··· Records supplied ···

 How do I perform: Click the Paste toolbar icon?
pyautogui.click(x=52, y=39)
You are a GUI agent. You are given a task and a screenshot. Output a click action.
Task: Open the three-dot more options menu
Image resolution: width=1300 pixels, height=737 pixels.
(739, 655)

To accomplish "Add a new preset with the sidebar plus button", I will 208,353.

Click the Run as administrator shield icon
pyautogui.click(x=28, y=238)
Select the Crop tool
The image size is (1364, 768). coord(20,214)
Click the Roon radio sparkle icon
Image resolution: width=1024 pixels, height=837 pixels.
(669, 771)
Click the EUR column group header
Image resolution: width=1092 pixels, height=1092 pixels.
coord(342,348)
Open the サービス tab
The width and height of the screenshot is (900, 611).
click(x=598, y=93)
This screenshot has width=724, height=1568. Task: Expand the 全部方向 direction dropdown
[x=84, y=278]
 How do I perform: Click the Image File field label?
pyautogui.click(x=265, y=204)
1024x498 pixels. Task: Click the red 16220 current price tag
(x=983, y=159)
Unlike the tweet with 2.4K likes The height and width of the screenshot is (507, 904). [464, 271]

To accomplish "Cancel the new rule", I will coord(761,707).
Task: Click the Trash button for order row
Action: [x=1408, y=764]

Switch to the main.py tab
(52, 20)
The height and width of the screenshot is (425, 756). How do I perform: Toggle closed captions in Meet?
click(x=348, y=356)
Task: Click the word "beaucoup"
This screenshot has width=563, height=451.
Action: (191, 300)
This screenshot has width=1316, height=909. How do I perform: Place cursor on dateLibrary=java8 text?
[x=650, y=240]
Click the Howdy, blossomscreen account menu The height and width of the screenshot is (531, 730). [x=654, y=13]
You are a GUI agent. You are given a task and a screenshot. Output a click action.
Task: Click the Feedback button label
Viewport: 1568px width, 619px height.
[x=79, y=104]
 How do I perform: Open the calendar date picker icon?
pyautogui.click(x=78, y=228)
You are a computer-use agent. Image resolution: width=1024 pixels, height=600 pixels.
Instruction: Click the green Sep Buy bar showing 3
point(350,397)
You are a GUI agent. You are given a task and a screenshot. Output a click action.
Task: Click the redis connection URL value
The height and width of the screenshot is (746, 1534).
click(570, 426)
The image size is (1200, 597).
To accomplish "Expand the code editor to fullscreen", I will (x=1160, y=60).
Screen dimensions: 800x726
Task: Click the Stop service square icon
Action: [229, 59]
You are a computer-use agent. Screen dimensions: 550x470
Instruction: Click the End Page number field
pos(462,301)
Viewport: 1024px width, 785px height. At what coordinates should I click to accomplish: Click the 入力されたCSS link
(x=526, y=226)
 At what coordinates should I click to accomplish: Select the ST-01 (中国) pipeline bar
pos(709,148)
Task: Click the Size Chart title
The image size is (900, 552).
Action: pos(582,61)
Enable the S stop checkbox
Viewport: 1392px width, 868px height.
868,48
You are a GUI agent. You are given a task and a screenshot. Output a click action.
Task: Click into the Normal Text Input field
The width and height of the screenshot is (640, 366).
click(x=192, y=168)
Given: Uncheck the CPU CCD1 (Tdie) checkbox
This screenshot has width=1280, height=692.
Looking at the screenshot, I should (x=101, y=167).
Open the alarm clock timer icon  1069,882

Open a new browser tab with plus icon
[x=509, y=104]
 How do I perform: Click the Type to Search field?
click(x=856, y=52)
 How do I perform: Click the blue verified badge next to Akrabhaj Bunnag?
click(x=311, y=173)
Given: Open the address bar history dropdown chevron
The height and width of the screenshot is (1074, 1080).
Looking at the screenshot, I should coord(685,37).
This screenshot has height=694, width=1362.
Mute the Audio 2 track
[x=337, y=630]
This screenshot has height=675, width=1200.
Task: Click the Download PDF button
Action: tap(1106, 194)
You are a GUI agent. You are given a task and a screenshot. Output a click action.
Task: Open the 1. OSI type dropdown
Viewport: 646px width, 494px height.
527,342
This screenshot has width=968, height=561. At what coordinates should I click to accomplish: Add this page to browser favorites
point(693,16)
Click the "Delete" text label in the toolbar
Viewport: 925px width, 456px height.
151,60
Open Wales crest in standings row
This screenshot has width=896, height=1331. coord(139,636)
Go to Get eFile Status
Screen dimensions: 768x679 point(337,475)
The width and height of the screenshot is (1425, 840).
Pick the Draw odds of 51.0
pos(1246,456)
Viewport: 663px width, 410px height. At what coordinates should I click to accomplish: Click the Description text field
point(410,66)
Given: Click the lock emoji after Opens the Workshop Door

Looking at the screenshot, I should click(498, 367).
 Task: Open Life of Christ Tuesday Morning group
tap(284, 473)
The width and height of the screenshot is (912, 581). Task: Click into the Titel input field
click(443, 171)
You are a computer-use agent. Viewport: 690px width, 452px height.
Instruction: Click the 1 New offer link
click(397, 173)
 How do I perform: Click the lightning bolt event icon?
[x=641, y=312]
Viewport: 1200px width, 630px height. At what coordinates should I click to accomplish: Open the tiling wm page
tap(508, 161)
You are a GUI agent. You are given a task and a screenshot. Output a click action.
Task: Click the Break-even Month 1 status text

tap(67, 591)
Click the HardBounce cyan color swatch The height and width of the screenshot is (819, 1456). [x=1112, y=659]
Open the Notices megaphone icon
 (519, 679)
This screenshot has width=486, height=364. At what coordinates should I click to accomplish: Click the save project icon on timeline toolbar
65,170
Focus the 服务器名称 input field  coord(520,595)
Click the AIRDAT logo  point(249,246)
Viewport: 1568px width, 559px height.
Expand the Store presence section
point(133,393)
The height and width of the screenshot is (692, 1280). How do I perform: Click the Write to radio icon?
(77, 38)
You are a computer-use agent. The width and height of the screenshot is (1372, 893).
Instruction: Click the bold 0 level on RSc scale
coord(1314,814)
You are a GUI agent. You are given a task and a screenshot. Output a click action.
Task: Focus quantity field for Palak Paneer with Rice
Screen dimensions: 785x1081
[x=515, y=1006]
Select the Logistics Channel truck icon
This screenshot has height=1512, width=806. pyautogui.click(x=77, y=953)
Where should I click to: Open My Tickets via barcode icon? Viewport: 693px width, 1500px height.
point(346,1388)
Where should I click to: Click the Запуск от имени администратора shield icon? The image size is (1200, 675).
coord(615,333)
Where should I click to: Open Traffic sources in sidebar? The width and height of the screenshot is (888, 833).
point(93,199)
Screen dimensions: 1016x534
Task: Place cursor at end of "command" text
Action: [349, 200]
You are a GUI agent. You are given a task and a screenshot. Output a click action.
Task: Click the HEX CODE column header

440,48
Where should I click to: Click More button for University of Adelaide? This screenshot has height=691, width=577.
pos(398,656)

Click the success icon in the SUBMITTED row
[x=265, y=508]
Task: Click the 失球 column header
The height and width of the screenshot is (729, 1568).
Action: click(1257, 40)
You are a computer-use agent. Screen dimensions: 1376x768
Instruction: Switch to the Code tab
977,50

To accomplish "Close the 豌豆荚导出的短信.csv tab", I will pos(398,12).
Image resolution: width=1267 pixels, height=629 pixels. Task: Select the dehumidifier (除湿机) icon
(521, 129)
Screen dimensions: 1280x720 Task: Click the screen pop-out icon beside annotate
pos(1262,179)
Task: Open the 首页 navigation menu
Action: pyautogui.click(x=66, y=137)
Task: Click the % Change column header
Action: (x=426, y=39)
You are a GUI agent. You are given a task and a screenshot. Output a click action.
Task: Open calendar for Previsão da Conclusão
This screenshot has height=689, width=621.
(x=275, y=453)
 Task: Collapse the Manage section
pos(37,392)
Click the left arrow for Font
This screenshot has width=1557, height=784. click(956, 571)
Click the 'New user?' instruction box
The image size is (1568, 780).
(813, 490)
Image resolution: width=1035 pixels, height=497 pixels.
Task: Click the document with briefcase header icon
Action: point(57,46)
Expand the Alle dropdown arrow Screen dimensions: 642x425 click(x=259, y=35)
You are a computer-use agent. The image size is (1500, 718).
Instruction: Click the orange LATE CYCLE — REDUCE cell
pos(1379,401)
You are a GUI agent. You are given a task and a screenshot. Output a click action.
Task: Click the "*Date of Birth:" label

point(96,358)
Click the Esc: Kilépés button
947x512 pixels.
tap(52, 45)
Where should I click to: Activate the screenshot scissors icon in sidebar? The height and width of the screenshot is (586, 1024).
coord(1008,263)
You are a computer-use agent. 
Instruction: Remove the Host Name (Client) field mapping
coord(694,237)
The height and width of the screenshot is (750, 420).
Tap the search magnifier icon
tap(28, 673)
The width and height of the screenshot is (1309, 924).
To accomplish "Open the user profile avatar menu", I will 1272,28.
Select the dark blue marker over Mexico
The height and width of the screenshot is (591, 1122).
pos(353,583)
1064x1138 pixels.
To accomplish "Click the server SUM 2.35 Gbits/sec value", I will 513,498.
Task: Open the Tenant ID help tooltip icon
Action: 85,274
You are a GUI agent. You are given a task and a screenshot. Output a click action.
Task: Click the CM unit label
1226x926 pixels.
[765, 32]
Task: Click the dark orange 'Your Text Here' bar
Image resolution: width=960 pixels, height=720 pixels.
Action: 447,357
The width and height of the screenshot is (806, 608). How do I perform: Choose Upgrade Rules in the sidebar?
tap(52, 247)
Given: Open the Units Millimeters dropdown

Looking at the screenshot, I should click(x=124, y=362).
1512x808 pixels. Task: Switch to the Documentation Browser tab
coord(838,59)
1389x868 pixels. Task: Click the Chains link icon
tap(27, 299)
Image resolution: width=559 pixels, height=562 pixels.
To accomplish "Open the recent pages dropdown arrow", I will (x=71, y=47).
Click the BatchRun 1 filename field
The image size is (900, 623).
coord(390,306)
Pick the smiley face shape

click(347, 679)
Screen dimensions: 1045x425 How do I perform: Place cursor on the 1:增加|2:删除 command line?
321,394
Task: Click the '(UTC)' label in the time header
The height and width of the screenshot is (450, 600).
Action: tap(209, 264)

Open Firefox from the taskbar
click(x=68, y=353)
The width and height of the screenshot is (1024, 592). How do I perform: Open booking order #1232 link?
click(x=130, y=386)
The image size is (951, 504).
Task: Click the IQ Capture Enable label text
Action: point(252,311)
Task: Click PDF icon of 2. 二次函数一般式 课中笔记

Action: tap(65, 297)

···

▶ _What is required_: Search the data above for lines holding "computer" and copy each of them.

▶ _Solution for this task_:
You are a computer-use agent. Image resolution: width=1024 pixels, height=600 pixels.
You are a computer-use agent. Screen dimensions: 550x470
You are a computer-use agent. Viewport: 690px width, 452px height.
You are a computer-use agent. The width and height of the screenshot is (1372, 893).
You are a computer-use agent. Screen dimensions: 1376x768
You are a computer-use agent. The image size is (1500, 718).
You are a computer-use agent. 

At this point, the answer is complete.